■ Raw data ■
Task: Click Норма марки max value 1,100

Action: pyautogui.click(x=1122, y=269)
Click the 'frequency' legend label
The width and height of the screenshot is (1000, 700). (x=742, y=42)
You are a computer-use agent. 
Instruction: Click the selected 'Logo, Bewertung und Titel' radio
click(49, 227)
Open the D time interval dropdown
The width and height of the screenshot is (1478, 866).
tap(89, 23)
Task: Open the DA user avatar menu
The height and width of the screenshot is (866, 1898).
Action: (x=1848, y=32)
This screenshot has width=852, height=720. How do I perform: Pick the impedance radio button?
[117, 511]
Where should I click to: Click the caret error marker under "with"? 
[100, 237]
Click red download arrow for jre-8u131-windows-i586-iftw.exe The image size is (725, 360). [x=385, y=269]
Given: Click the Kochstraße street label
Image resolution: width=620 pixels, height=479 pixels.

■ Exercise description ■
Find how many lines contain "Open" in the data. Write that number and nothing else.

■ Reply to the task ■
2